## Document extract:

# JUNTO Practice: Probability, Lemonade Stand

Discussed on May 05, 2020.

Problem statement:

I make between \$10 and \$15 a day running my lemonade stand. What is the expected numbers of days that it will take for me to make \$300?

## Solutions

Click to see:

### Oscar Martinez

``````#!/usr/bin/env python

import numpy as np

# We can assume either that our stand makes \$10 or \$15 with equal probability (0.5)
# Or we can assume a uniform distribution U~(10,15)
# In any case the answer is the same
probability_10 = 0.5
probability_15 = 0.5
daily_expected_revenue = (probability_10 * 10) + (probability_15 * 15)
print(f"Daily Expected Revenue: \${daily_expected_revenue}")

expected_days_till_300 = 300 / daily_expected_revenue
print(f"Expected Days to \$300: {expected_days_till_300} days")

# Now let's try sampling from a uniform distribution
# We can prove E(U~(a,b)) = (b + a) / 2, but let's show it by randomly sampling
np.random.seed(777)
revenue_distribution_samples = np.random.uniform(low=10.0,high=15.0,size=100_000_000)
mean_revenue = np.mean(revenue_distribution_samples)
print(f"Daily Expected Revenue: \${mean_revenue}")

u_expected_days_till_300 = 300 / mean_revenue
print(f"Expected Days to \$300: {u_expected_days_till_300} days")

## Information provided:
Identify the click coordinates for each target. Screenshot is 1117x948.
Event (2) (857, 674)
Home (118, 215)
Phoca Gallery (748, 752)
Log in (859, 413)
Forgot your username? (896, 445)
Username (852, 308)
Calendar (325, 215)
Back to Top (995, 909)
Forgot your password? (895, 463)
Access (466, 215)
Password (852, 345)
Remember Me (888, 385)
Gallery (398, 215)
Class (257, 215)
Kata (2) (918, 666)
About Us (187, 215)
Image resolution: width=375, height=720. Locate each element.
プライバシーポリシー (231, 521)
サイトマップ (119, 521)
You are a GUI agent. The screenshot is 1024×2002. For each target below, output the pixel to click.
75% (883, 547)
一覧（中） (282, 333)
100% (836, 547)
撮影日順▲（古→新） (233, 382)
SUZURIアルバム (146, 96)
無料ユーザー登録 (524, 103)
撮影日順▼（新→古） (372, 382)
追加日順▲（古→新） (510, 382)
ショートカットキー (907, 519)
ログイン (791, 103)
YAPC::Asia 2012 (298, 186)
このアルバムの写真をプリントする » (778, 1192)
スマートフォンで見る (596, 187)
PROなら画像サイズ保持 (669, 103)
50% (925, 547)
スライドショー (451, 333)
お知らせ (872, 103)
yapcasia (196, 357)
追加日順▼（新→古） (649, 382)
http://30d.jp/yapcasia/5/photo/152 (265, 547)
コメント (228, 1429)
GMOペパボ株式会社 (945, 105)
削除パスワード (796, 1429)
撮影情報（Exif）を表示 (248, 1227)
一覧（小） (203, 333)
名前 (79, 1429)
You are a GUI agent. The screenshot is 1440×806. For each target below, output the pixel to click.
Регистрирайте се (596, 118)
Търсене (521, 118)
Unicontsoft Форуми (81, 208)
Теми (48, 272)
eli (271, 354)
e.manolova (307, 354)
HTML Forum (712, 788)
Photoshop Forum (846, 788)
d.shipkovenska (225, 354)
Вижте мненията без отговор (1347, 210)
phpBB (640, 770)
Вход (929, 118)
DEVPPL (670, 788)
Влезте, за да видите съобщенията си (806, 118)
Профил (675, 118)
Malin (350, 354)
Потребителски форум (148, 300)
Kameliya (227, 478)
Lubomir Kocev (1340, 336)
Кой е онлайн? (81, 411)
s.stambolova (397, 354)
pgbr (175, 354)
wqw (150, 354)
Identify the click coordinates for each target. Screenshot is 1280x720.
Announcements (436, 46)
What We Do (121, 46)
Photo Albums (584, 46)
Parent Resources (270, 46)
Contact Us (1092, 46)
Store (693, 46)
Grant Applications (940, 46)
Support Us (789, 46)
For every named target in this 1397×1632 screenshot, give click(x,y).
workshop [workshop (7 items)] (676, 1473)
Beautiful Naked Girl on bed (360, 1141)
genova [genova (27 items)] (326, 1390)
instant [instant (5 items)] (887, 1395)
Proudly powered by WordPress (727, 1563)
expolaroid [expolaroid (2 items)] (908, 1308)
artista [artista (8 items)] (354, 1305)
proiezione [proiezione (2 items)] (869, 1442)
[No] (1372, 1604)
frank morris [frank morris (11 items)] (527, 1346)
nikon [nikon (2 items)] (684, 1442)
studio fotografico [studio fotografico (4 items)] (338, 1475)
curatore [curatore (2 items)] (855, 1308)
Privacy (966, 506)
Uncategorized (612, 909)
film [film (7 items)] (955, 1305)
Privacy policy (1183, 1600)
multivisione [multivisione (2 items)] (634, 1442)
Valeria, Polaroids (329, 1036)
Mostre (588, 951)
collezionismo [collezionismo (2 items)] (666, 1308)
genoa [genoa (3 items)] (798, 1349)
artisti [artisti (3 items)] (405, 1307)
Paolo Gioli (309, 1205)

## Using the information:
1) On what date was the lemonade stand problem discussed?
2) Rewrite the lemonade stand problem page starting at "## Solutions" and ending at "uniform distribution U~(10,15)", replacing "equal probability" with "equal likelihood".
3) Write the next part of the lemonade stand problem page, picking up after its final line.

## Task answers:
1) May 05, 2020.

2)
## Solutions

Click to see:

### Oscar Martinez

``````#!/usr/bin/env python

import numpy as np

# We can assume either that our stand makes \$10 or \$15 with equal likelihood (0.5)
# Or we can assume a uniform distribution U~(10,15)

3)
``````
``````Daily Expected Revenue: \$12.5
Expected Days to \$300: 24.0 days
Daily Expected Revenue: \$12.499969938379195
Expected Days to \$300: 24.000057718450755 days
``````

### John Lekberg

I expect that it will take 25 days to earn at least \$300.

• I created a function in Python to simulate running the lemonade stand.
• I ran the simulation 10,000 times to generate a random sample.
• I took the mean of the sample and rounded it up (because I have to work a whole number of days).
``````import math
import random
import statistics

def random_daily_profit():
"""Sample the random variable "one day's profit", which
is modelled using a continuous uniform distribution
between \$10 and \$15.
"""
return random.uniform(10, 15)

def random_days_to_300():
"""Sample the random variable "days to make \$300", which
is modelled by a random walk in which each step is
sampled from the random variable "one day's profit".
"""
profit = 0
days = 0

while profit <= 300:
days += 1
profit += random_daily_profit()

return days

N = 10_000
sample = [ random_days_to_300() for _ in range(N) ]

math.ceil(statistics.mean(sample))
``````
``````25
``````

### Daniel Bassett

Assumption: The day's payment is a continuous random variable with probability 1/a.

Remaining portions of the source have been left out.